─── Given text

“CRM is dead and PRE is the future”, declared Screwfix’s head of ecommerce John Ashton in a session called Personalisation, Prospecting, and Profiting in 2010 at this year’s ECMOD conference. “PRE”, he explained, stands for Personalised Recommendation Engine and it is currently responsible for 15 percent of total business at Screwfix.
Whereas customer relationship management (CRM) is defined as managing the interactions your customer has with your brand to drive acquisition and retention strategies, according to Ashton, the personalised recommendation engine is all about using your customer’s actual behaviour with your company to instantly add value to your business.
In a nutshell, a PRE is a program that uses the data your business has on an individual to show that person products that he may be interested in based on his behaviour on your website. This means using the pages and products he viewed, what’s been added to the cart, past purchases, or what other customers like him have bought to form an idea of the products that may also be of interest to him. At Screwfix, for instance, CRM meant targeted offers, say, for all plumbers on the database. Using a PRE Screwfix is now able to display offers at an individual level, based on what is in the shopper’s basket, or what he’s looked at before.

──────

What needs to be done: Reproduce the part of the passage on recommendation engines word for word, starting at "In a nutshell, a" and ending at "looked at before.".

─── Given information

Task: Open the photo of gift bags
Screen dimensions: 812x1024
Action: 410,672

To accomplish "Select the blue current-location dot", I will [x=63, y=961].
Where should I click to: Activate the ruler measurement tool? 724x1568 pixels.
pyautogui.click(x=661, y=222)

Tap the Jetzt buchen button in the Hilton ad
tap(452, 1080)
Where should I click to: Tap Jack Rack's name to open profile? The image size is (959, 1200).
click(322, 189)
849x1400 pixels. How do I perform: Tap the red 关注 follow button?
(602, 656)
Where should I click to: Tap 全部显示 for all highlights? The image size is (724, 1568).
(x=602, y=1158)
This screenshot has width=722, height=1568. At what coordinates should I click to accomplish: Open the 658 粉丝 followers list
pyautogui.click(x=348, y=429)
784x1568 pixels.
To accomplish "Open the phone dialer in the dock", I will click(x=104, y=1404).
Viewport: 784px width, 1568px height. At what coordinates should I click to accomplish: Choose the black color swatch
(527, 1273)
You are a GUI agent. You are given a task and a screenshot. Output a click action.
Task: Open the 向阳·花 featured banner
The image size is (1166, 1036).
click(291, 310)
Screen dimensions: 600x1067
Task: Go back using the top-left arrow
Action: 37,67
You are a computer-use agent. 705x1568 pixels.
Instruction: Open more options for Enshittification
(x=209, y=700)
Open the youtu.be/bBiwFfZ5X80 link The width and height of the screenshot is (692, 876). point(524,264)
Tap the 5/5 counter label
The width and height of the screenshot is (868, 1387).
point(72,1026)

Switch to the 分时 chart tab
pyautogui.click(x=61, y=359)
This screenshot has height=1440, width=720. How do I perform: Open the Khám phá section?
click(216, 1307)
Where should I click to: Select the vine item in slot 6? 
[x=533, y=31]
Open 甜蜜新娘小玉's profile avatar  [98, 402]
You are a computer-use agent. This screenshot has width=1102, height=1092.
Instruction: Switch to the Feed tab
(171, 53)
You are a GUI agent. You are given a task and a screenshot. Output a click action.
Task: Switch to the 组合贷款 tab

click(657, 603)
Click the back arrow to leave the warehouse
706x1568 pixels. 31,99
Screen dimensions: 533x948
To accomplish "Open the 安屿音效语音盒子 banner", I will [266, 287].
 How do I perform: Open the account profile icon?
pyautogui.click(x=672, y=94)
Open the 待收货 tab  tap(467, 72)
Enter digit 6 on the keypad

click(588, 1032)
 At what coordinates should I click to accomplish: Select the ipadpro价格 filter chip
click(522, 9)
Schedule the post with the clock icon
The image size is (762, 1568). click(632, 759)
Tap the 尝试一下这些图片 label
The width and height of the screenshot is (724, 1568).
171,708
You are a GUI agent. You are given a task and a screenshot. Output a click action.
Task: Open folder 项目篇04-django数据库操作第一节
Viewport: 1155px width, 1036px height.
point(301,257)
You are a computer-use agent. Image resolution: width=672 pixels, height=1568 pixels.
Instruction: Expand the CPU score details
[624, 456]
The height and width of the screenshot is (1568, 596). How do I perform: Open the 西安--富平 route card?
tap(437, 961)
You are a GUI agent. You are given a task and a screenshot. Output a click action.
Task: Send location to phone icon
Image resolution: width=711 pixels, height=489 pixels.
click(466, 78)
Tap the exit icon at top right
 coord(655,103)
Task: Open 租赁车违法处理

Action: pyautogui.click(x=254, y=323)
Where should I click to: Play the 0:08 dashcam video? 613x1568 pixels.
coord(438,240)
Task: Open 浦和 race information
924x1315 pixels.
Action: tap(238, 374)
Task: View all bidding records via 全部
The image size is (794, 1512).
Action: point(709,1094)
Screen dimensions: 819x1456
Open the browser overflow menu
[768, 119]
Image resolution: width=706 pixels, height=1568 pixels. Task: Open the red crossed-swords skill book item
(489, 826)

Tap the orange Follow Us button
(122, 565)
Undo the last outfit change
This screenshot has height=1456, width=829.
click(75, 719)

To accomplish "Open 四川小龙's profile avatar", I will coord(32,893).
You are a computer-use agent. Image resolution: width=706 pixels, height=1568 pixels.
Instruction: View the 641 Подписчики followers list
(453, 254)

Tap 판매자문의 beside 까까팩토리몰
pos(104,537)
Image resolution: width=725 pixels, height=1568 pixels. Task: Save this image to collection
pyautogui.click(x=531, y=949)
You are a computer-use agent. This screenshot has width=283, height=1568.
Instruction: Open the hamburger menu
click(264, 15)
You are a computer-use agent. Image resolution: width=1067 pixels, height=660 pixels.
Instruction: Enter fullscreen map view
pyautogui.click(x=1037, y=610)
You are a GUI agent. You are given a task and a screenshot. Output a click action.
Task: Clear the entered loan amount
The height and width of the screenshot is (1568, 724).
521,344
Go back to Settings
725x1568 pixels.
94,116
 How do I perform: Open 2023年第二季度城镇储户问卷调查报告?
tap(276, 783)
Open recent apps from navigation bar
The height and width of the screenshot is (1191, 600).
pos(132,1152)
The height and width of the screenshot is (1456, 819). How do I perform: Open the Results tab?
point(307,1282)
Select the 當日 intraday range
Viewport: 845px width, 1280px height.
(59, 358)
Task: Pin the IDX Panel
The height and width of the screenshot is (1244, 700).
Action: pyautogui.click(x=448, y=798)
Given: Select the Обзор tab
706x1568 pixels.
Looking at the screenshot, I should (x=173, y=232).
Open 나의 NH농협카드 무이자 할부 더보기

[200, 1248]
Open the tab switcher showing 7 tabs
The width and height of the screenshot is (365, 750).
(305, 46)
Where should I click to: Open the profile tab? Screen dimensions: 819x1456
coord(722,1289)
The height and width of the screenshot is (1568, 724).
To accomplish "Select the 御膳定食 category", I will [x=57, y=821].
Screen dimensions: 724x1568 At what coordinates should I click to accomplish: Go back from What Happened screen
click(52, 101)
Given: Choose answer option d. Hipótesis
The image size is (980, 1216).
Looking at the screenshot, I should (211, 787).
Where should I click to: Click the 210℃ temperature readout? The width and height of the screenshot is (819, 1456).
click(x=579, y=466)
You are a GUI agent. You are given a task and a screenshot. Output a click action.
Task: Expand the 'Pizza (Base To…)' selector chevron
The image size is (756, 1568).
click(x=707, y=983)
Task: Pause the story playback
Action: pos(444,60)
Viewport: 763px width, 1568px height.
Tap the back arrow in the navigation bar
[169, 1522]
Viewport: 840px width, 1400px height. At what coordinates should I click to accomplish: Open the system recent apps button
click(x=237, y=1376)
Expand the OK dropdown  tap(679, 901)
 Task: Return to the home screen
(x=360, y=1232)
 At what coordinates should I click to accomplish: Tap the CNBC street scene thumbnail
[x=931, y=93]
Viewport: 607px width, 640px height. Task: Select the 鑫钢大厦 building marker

──────

Final result:
In a nutshell, a PRE is a program that uses the data your business has on an individual to show that person products that he may be interested in based on his behaviour on your website. This means using the pages and products he viewed, what’s been added to the cart, past purchases, or what other customers like him have bought to form an idea of the products that may also be of interest to him. At Screwfix, for instance, CRM meant targeted offers, say, for all plumbers on the database. Using a PRE Screwfix is now able to display offers at an individual level, based on what is in the shopper’s basket, or what he’s looked at before.